Reputation: 73
Short: deleting a templatized pointer does not call the destructor.
I just ran into a situation that I can't explain. I try to break the more complex situation down here.
File R.cpp
class R {
Owner<Problem> m_o;
void cleanUp() { m_o.clear(); }
}
File Owner.cpp
struct DeleteFunctor {
template< class TPtr > void operator()(TPtr* ptr) { delete ptr; }
};
template< class T >
class Owner {
std::vector<T*> m_objects;
// here add and other stuff
void clear() {
std::for_each( m_objects.begin(), m_objects.end(), DeleteFunctor() );
m_objects.clear();
}
I now have a utility class that creates new Problem-objects on the heap and inserts them into m_o directly. I know that it's bad style to export references to internal types but that's not the point.
If I call cleanUp() I can trace it down up to the call delete ptr in the Functor, with ptr having the correct Problem-type.
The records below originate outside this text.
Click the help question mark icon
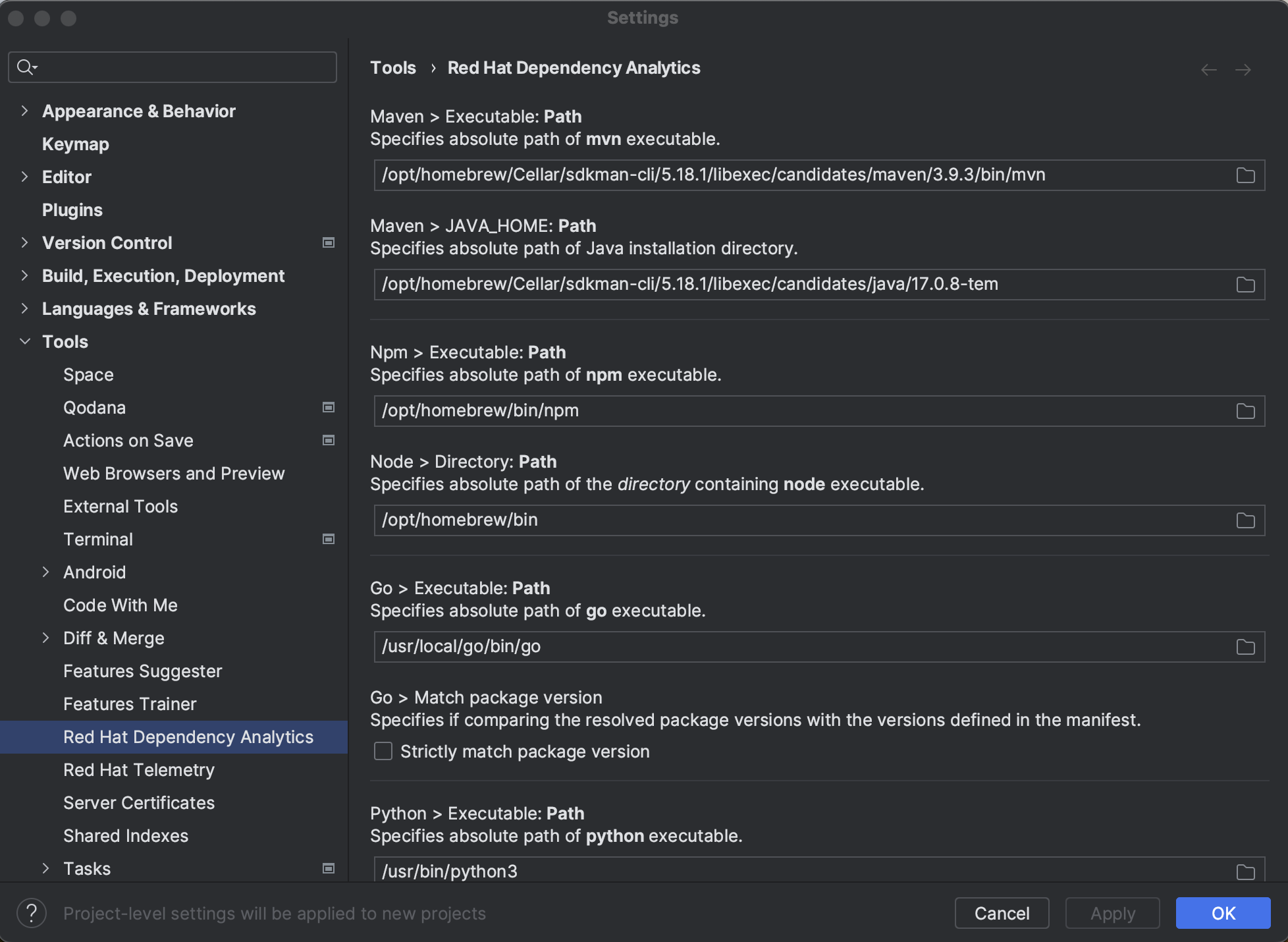(31, 913)
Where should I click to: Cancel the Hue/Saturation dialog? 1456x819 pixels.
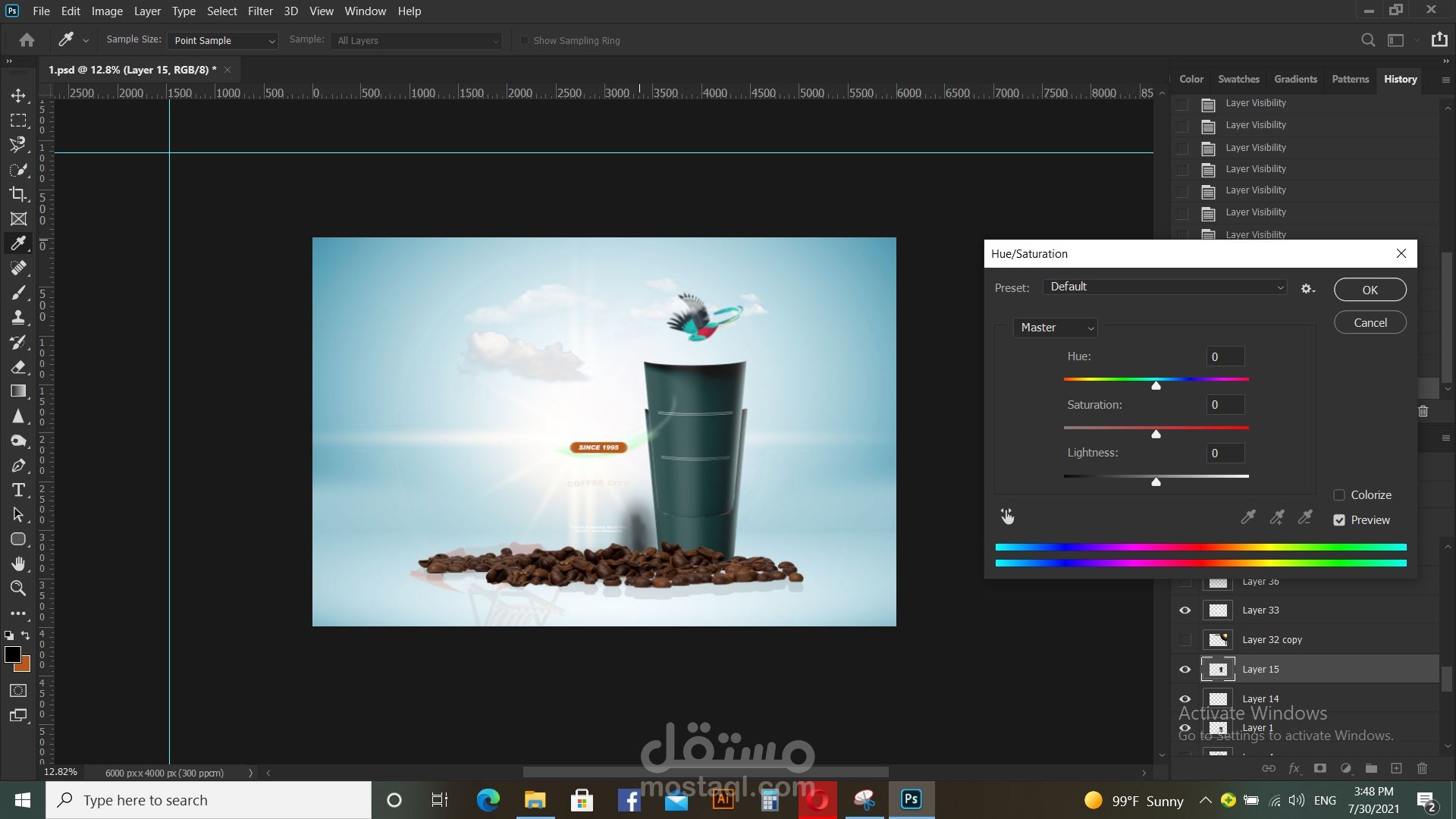(1370, 323)
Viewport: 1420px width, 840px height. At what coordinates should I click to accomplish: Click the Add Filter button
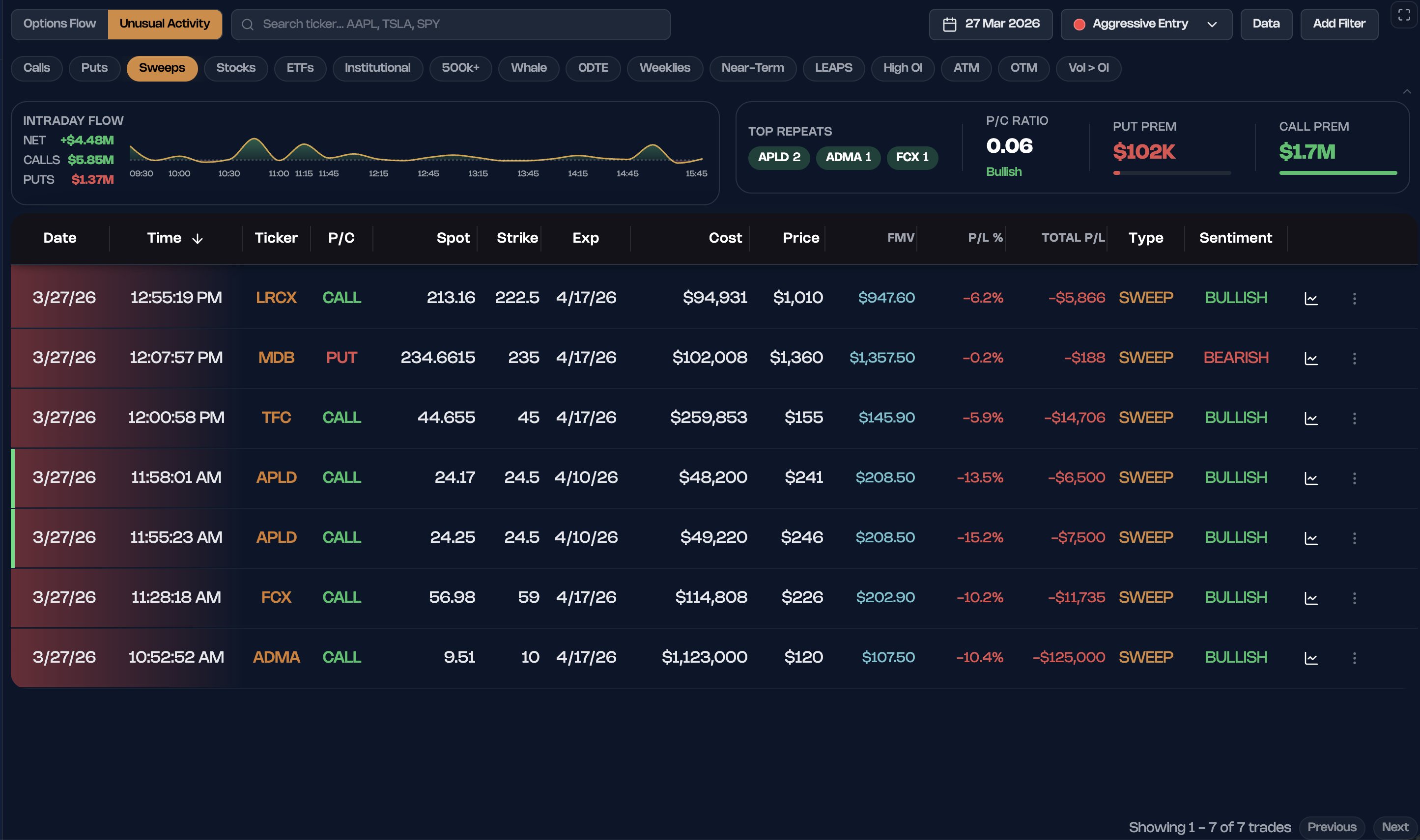(1338, 24)
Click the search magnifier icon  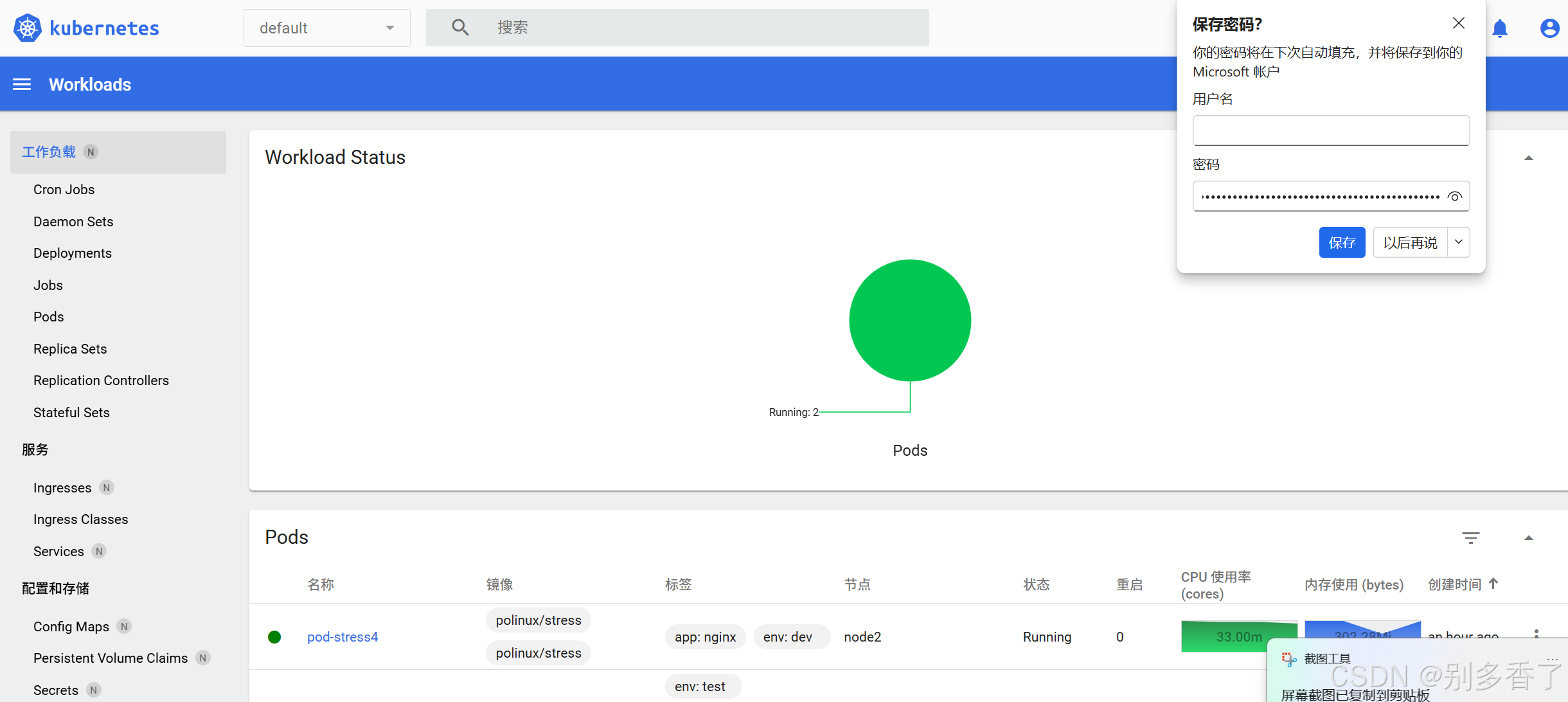(459, 27)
But the Problem-destructor is not called!!
However, including the Problem header in file R.cpp fixes the problem. The comiler does not complain. Is that a compiler bug?
System: g++ (Ubuntu 4.8.2-19ubuntu1) 4.8.2
Upvotes: 4
Views: 503
Reputation: 238321
From the standard (draft n3242) §5.3.5/5:
If the object being deleted has incomplete class type at the point of deletion and the complete class has a non-trivial destructor or a deallocation function, the behavior is undefined.
If you don't include the header which defines T
or Problem
in this case, then you're deleting an object of incomplete type. If that type does not fulfill the requirements in that clause, then the deletion has undefined behaviour.
Is that a compiler bug?
No, compilers are not required to warn about undefined behaviour.
You may want to require T
of Owner
to be complete. Something like static_assert(sizeof(T) > 0)
should fail to compile if T
is incomplete.
If you can't rely on the current standard, you can instead use boost::checked_deleter
as your delete functor. It does the completeness check in pre c++11. If you for some reason don't want to include a boost header, then just reimplement it. This is the code which checks for completeness.
// intentionally complex - simplification causes regressions
typedef char type_must_be_complete[ sizeof(T)? 1: -1 ];
(void) sizeof(type_must_be_complete);
delete x;
Note that you're effectively partially re-implementing std::vector<std::unique_ptr<T>>
If you can use c++11, I recommend to use that instead.